Spectrum instability and greybody factor stability for parabolic approximation of Regge-Wheeler potential

TL;DR

This paper studies the stability of quasinormal mode spectra and greybody factors for Schwarzschild black holes by approximating the Regge-Wheeler potential with a piecewise parabolic form, revealing sensitivities and resonances.

Contribution

It introduces a novel piecewise parabolic approximation of the Regge-Wheeler potential and analyzes its impact on QNM spectra and greybody factors, including resonance features.

Findings

QNM spectra are sensitive to small perturbations.

Greybody factors remain stable under the approximation.
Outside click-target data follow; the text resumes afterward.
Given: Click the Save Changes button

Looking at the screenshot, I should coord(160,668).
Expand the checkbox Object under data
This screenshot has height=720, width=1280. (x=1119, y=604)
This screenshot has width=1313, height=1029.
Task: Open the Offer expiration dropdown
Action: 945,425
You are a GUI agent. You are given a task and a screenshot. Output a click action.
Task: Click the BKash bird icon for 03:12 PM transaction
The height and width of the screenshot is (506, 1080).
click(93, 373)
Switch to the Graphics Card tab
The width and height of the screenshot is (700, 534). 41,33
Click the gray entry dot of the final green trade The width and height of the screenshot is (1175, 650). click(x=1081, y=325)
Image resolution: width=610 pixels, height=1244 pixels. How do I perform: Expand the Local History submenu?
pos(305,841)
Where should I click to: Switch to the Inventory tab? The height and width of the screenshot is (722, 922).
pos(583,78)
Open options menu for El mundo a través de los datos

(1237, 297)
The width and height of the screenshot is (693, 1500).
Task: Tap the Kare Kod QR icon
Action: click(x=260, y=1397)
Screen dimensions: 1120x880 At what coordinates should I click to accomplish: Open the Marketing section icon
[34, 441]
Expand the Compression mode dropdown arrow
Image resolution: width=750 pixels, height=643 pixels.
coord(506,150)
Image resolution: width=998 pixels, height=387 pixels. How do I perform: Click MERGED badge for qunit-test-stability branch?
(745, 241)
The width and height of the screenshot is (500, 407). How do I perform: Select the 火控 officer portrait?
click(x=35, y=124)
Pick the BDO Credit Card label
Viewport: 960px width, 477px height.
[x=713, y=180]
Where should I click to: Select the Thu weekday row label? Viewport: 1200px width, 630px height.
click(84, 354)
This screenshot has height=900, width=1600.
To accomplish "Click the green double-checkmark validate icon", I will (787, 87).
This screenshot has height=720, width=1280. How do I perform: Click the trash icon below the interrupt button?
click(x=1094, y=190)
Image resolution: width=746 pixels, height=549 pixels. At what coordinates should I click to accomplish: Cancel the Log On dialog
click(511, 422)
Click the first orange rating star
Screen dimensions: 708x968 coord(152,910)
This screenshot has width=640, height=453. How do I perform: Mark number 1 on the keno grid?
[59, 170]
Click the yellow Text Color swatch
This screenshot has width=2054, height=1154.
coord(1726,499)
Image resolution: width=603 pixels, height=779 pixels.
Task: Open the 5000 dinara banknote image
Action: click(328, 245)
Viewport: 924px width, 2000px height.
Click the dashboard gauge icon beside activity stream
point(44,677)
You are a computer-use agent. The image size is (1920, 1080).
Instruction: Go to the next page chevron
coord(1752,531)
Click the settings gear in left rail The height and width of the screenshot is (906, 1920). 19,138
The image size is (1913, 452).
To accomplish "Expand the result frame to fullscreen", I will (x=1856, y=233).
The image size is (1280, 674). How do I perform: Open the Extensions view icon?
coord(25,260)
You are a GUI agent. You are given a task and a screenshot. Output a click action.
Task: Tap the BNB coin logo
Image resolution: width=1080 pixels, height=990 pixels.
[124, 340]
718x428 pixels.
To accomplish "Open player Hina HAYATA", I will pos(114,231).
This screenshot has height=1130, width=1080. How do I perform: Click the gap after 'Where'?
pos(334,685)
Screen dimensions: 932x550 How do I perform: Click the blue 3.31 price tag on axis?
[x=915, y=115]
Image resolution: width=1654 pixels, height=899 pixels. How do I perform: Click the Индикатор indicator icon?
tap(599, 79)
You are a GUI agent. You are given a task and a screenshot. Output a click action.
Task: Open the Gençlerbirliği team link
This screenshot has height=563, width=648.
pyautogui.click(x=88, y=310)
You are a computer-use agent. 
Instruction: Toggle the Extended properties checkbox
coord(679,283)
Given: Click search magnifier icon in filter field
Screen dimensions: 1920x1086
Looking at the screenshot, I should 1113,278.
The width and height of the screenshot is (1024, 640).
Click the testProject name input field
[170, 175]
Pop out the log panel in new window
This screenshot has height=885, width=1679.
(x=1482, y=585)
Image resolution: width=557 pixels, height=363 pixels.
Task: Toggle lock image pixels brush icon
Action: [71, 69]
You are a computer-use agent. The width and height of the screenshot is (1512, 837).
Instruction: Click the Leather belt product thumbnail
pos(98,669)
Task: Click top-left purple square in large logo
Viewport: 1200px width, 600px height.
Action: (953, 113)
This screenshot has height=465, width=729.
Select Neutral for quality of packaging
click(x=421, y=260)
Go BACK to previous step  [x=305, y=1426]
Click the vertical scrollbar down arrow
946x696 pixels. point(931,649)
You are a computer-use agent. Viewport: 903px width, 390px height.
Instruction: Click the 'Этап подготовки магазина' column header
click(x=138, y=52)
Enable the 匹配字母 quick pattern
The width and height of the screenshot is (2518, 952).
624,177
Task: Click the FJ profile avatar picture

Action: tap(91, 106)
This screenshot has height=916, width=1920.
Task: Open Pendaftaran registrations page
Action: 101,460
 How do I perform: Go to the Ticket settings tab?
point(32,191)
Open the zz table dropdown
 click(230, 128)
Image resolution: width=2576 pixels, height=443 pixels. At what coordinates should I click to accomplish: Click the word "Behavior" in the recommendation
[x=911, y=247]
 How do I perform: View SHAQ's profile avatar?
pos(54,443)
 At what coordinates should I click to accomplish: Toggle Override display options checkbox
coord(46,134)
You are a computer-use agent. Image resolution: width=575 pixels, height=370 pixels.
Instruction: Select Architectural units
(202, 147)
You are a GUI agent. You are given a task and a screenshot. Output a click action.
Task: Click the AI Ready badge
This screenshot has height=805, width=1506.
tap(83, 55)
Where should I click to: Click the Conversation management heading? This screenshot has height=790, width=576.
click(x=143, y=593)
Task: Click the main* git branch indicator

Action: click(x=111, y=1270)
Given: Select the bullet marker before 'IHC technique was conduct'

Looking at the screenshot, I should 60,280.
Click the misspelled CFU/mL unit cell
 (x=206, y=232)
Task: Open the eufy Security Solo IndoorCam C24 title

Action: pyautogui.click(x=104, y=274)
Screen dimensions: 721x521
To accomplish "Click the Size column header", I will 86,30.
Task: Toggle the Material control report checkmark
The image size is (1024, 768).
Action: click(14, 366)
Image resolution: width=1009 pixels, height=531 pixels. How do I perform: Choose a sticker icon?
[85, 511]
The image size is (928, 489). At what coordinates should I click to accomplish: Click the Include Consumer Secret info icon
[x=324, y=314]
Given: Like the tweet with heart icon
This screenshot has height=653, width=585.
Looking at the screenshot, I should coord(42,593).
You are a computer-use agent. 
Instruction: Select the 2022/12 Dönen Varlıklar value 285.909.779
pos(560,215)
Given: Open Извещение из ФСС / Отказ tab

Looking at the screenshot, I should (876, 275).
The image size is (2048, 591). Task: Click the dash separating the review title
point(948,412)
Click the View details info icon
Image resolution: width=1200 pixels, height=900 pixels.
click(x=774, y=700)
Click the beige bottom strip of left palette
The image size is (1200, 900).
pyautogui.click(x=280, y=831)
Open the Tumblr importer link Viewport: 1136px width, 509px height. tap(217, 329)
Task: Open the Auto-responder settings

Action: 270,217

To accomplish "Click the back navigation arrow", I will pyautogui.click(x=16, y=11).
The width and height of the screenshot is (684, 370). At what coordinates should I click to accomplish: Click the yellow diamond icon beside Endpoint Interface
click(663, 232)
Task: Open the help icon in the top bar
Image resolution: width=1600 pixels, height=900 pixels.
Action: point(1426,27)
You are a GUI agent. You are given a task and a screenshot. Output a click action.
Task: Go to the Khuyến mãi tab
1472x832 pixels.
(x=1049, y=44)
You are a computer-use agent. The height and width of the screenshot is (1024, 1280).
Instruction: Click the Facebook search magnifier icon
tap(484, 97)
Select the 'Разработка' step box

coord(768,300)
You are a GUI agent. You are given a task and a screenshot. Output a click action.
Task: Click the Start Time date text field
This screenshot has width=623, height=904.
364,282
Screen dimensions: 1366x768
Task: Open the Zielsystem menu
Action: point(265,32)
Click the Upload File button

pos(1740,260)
Resonance features appear in the reflection coefficient at high frequencies.

Abstract

We investigate the stability of QNM spectra and greybody factors in the Schwarzschild black hole by approximating the Regge-Wheeler potential with a piecewise parabolic form and treating the deviation as a perturbation. We find that QNM spectra are sensitive to small perturbations, while greybody factors remain stable. This piecewise parabolic approximated potential gives rise to the long-lived modes whose imaginary parts remain close to zero and decrease slowly with overtone number increasing. The reflection coefficient shows distinct resonance feature in the high-frequency regime that are absent in the original R-W case. For the calculation of greybody factors, we employ an analytic method based on transfer matrix technique, and this approach can also be effectively used in other effective potential cases.